Consider the Kelly Investment Criterion, which "is a formula used to determine the optimal size of a series of bets in order to maximize the logarithm of wealth". Put differently, the Kelly Criterion helps investors balance the trade off between maximizing their long-run expected value while also minimizing the chance that they ever go bust. Here is the formula for the "simple model" according to Wikipedia:

For simple bets with two outcomes, one involving losing the entire amount bet, and the other involving winning the bet amount multiplied by the payoff odds, the Kelly bet is:

$$ f^{*} = \frac{bp - q}{b} = \frac{p(b + 1) - 1}{b}, $$

where:

  • $f^{*}$ is the fraction of the current bankroll to wager, i.e. how much to bet;
  • $b$ is the net odds received on the wager ("$b$ to $1$"); that is, you could win $b$ (on top of getting back your $\$1$ wagered) for a \$1 bet
  • $p$ is the probability of winning;
  • $q$ is the probability of losing, which is 1 − $p$.

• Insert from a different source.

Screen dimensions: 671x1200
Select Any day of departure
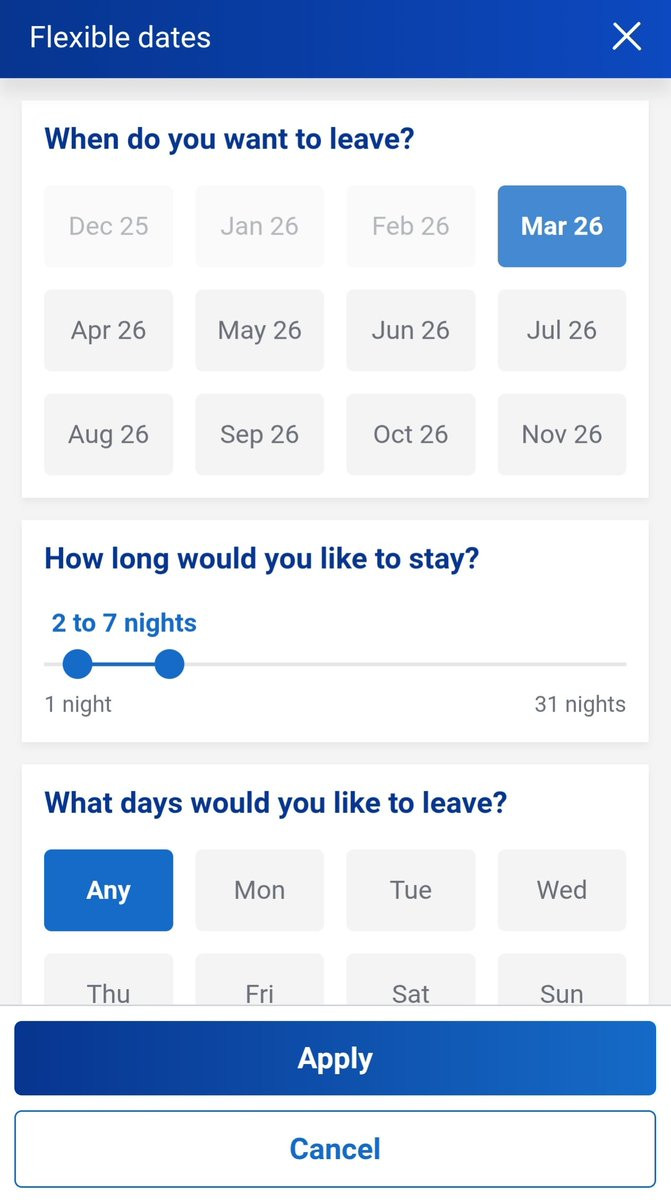click(108, 890)
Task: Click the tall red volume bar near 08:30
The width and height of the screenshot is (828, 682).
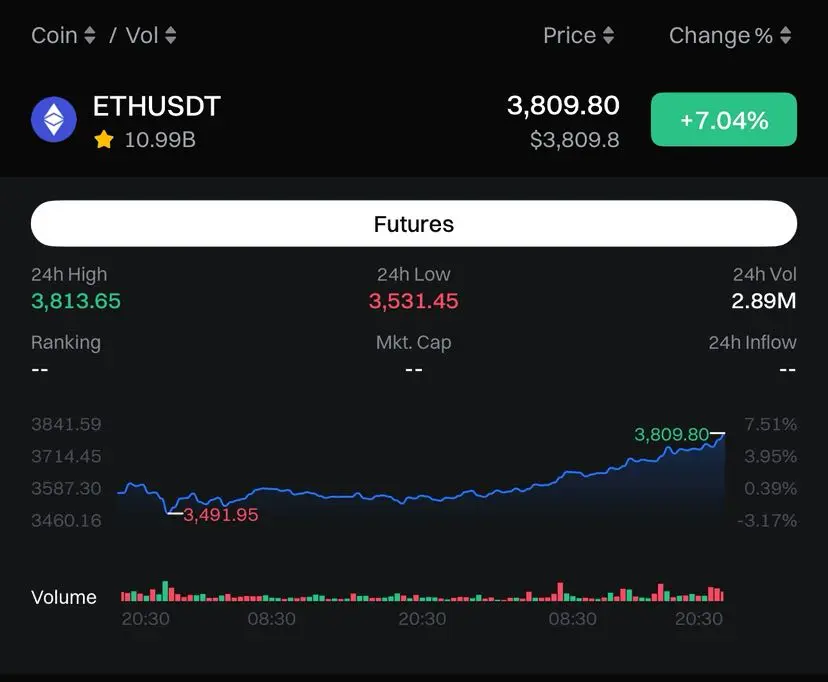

The problem with the simple model is that it assumes you're investing 1 investment per period, in sequence. In the world of angel investing, you're making potentially many investments in parallel, with each investment paying off at some unknown date (i.e., one investment might pay out in 7 years, while another investment might pay out in 1 year). In addition, angel investment returns aren't necessarily binary (unlike in the simple model).

2 Question

How can the Angel Investor alter this model so that it accomodates investments with unknown payout periods (and such that the Angel Investor always has money left over for another investment, should an opportunity come along)? (It would also be nice to know how to make it accommodate investments that are non-binary, but we can assume binary outcomes for now).

3 Attempt

At the very least, we can try to accommodate the model for an unlimited number of investments (before any investment necessarily pays out). For example, if the simple model suggests that you ought to bet $x_1 \in [0,1]$ percent of your money in the first startup, and $x_2 \in [0,1]$ percent of your money in the second startup, then we could instead bet $\frac{1}{2^2} x_1$ of our money in the first startup, and $\frac{1}{3^2} x_2$ of our money in the second startup, and in general $\frac{1}{(n+1)^2} x_n$ of our money in the $n$th startup. In the long-run, this would ensure that we never bet more than

$$ \sum_{n = 1}^\infty \frac{1}{(n+1)^2} x_n \le \underbrace{\sum_{n = 1}^\infty \frac{1}{(n+1)^2} = \frac{1}{6}(\pi^2 - 6)}_{\text{fact from real analysis}} < 1 $$

percent of our money in any collection of startups, and would therefore allow us to make an unlimited number of investments without ever running out of money. But how would we know that this strategy is even close to Kelly optimal?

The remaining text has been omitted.